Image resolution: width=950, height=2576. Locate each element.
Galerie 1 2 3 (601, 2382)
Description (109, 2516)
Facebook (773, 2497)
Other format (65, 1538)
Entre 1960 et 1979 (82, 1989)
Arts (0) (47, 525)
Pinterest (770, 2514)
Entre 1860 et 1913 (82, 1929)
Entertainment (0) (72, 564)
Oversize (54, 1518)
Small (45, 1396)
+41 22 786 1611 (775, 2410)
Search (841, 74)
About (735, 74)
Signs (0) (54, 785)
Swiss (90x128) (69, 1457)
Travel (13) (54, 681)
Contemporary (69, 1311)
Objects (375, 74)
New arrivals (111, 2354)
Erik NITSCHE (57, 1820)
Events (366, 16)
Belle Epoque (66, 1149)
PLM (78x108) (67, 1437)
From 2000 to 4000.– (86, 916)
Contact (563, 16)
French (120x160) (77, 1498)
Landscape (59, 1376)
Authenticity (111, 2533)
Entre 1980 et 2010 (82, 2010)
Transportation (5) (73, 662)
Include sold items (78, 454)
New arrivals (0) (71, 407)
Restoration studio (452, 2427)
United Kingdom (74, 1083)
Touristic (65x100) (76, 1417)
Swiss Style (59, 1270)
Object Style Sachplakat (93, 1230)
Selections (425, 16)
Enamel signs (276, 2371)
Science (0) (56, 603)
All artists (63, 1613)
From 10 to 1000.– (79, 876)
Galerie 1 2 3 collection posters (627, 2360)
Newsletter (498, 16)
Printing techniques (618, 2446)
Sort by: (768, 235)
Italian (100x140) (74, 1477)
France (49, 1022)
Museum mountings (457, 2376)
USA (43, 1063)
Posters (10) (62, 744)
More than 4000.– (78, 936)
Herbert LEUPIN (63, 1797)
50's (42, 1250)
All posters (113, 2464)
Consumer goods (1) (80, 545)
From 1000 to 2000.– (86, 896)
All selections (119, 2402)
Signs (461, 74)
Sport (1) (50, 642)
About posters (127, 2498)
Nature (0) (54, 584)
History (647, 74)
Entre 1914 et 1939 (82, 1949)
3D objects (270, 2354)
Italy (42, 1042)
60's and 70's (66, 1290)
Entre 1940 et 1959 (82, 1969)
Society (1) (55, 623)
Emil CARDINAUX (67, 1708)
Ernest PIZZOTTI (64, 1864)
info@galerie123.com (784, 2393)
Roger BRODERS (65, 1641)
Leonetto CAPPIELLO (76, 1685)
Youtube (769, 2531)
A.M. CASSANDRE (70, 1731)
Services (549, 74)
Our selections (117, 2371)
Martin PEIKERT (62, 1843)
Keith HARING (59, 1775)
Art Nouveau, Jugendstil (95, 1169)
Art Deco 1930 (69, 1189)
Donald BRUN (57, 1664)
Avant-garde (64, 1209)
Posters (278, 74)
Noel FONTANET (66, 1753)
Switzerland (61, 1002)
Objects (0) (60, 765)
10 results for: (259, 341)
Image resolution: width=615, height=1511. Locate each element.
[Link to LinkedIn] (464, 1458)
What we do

**DO THIS**
Return, unchanged, every line of the material above that contains the word "height".

**FINAL RESULT**
Image resolution: width=950, height=2576. Locate each element.
Image resolution: width=615, height=1511. Locate each element.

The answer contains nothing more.